**抜粋文**.
***

QC検定2級の実験計画法は、毎回出題される重要な分野です。計算が複雑で難しく感じるかもしれませんが、問題のパターンは少なく、ポイントを押さえれば高得点を狙えます。このガイドを活用して、効率的に得点を伸ばしましょう。
記事に記載の公式は全て事前に確認していますが、万一間違いを発見された場合はお知らせください。
QC検定2級 実験計画法のステップ別解答ガイド
実験計画法の問題は、以下のステップに従って分散分析が進行します。
- 帰無仮説と対立仮説を立てる(試験ではすでに用意されていることが多いです)。帰無仮説は「変化がない」という仮定で、対立仮説は「変化がある」という仮定です。
- 分散分析表の計算(各要因の影響を測定するために、平方和や自由度を計算します)。
- 平方和の計算(各データ点と平均値の差を二乗して合計する計算です)。
- 自由度の計算(データの自由な変動を表す値で、サンプルサイズや要因の数に基づいて計算します)。
- 分散分析表の穴埋め(計算結果を基に、分散分析表の各項目を埋めていきます)。
- 棄却限界値をF表から読み取り、分散比と比較して検定する(棄却限界値は仮説を棄却するための基準で、分散比と比較して判断します)。

***

**提供データ**.
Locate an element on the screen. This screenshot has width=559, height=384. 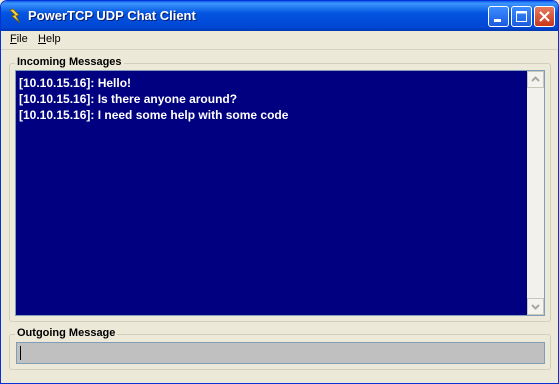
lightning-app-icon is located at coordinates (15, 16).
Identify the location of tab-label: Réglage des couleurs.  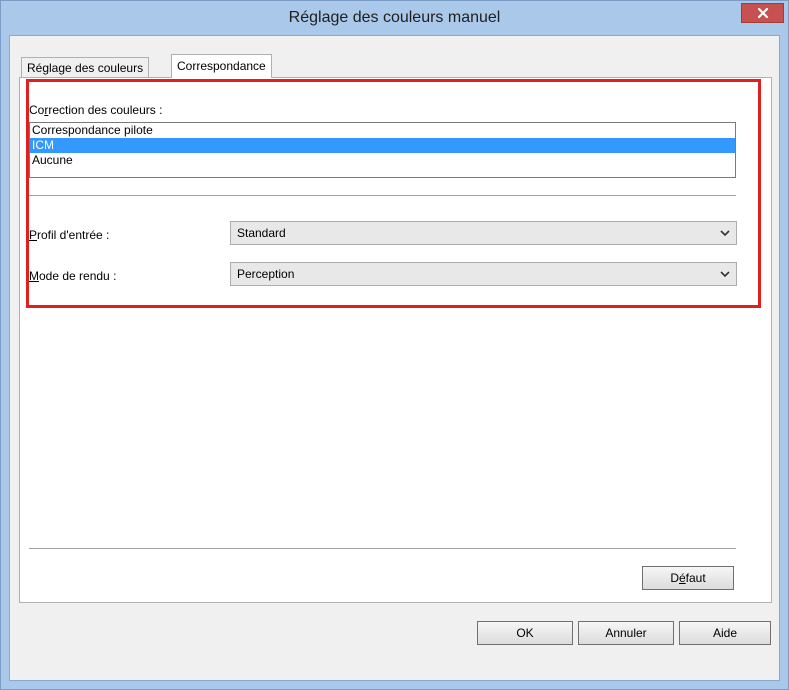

***

**取り組む課題**.
A: 抜粋文では、帰無仮説はどのような仮定だと説明されていますか?
B: 抜粋文のうち、「QC検定2級 実験計画法のステップ別解答ガイド」で始まり「方和や自由度を計算します)。」で終わる部分を一字一句そのまま書き写してください。
抜粋文だけを根拠にしてください。

**解答一覧**.
A: 「変化がない」という仮定です。

B:
QC検定2級 実験計画法のステップ別解答ガイド
実験計画法の問題は、以下のステップに従って分散分析が進行します。
- 帰無仮説と対立仮説を立てる(試験ではすでに用意されていることが多いです)。帰無仮説は「変化がない」という仮定で、対立仮説は「変化がある」という仮定です。
- 分散分析表の計算(各要因の影響を測定するために、平方和や自由度を計算します)。